Mais l’album est bien plus qu’un simple portrait de la catastrophe et de ses conséquences à long terme. Ce qui touche avant tout le lecteur et le prend vraiment aux tripes, ce sont les émotions qui ont traversé l’auteur sur place et qu’il restitue ici au profit du lecteur. Loin de se limiter à un une errance glauque dans une région en ruine, le voyage de l’auteur est aussi faite d’une multitude de rencontres qui nous permettent de mieux comprendre l’état d’esprit de ceux qui grandissent et vivent à proximité de la zone. Or, là encore, rien n’est conforme à ce qu’on pouvait attendre. Bien sûr, le spectre de la catastrophe et des morts qu’elle a causé rode encore partout, mais ce sur quoi les dessins de Lepage mettent l’accent ce ne sont pas les difformités ou la maladie, mais les sourires, la générosité dont font preuve les habitants, et surtout leur relation à cette zone interdite à laquelle certains souhaitent se confronter. L’artiste nous décrit également par le menu les doutes qui l’ont traversé, et les interrogations auxquelles il lui a fallu répondre avant d’accepter de participer à ce périple. Il y a bien sûr les réactions de ses proches, puis l’apparition de problèmes psychosomatiques juste avant son départ, et enfin, une fois sur place, la menace de la contamination qui plane en permanence, amplifiée par le tic-tac du dosimètre mesurant la radioactivité ambiante. A Tchernobyl, le danger est partout : « il peut y avoir des zones « propres » à l’intérieur de la zone interdite, comme il peut y encore de « sales » à l’extérieur. D’un champ à l’autre la terre peut être contaminée, ou non. » Les premières sorties des artistes sont d’ailleurs assez conformes à ce qu’on pouvait attendre : des ruines, des habitations et véhicules abandonnées, des signes de départ précipité, et puis cette immense centrale à l’abandon. Mais à ces visions apocalyptiques succèdent en fin d’album celles de paysages magnifiques, d’une forêt pleine de couleurs et des animaux qui s’ébattent. Comme dans tous ses autres ouvrages, l’auteur fait preuve d’une grande sensibilité et offre à ses lecteurs des passages très intenses qui continuent de bouleverser longtemps après la dernière page refermée.

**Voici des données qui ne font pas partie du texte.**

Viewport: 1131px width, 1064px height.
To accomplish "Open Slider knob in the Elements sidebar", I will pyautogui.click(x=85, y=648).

Emmanuel Lepage nous livre ici un portrait ambivalent et déroutant de Tchernobyl aujourd’hui, et de l’expérience exceptionnelle qu’il y a vécu aux côtés d’autres artistes et journalistes. D’une grande sensibilité, le texte est aussi émouvant à lire que les dessins beaux à regarder, et j’ai retrouvé lors de ma lecture la même intensité que lors de ma découverte de ses voyages en Antarctique. Une œuvre magnifique, à lire absolument.

Voir aussi : Voyage aux îles de la désolation ; La lune est blanche

Autres critiques :  ?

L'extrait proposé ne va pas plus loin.